__PROBLEM TO WORK ON__: Please restate each line of the data that follows word for word, skipping any image.

(Beginning of MATERIAL PROVIDED)

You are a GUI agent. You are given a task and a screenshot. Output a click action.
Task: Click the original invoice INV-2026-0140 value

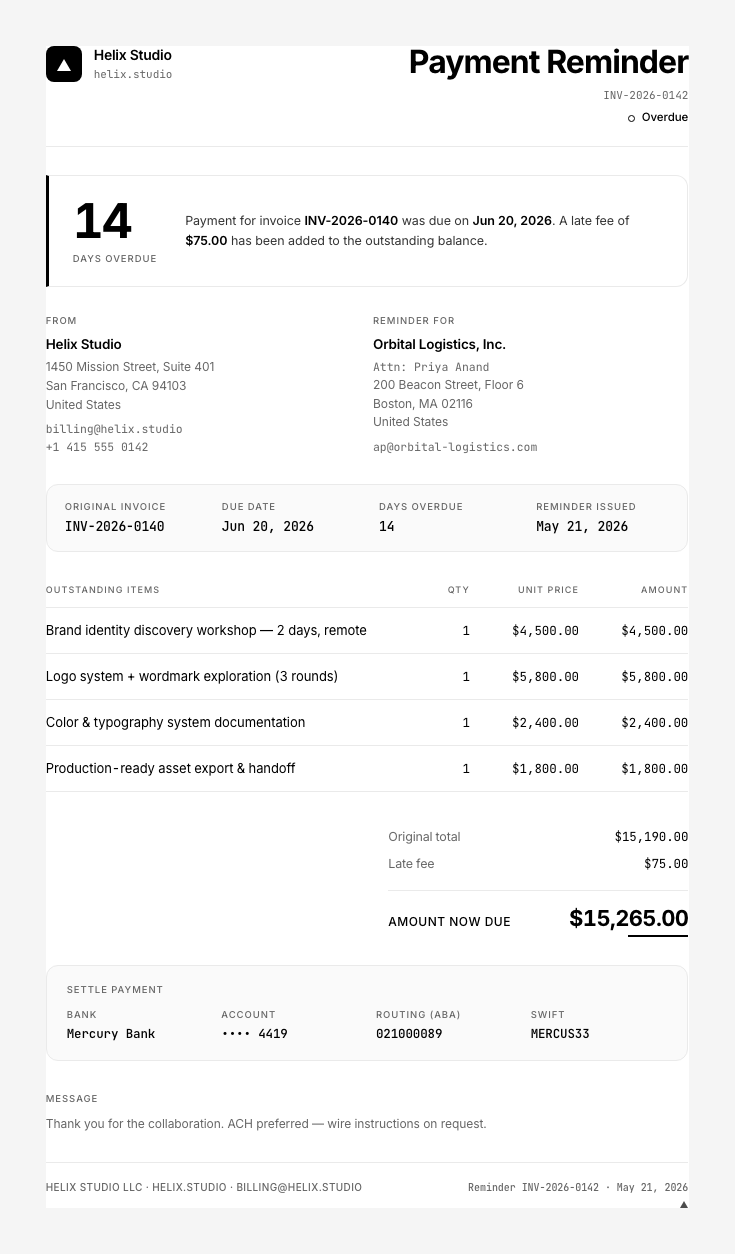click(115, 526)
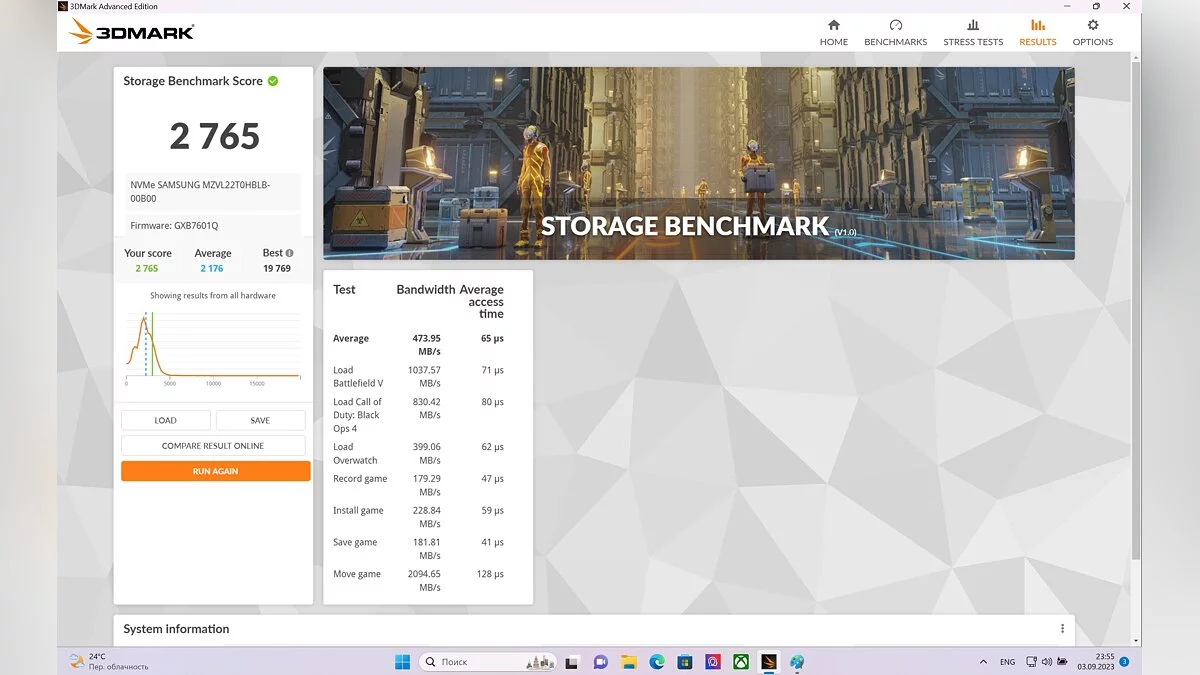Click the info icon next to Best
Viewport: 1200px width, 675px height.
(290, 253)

(End of MATERIAL PROVIDED)

__THE COMPLETED TASK__:
You are a GUI agent. You are given a task and a screenshot. Output a click action.
Task: Click the original invoice INV-2026-0140 value

click(115, 526)
Click the info icon next to Best
Viewport: 1200px width, 675px height.
(290, 253)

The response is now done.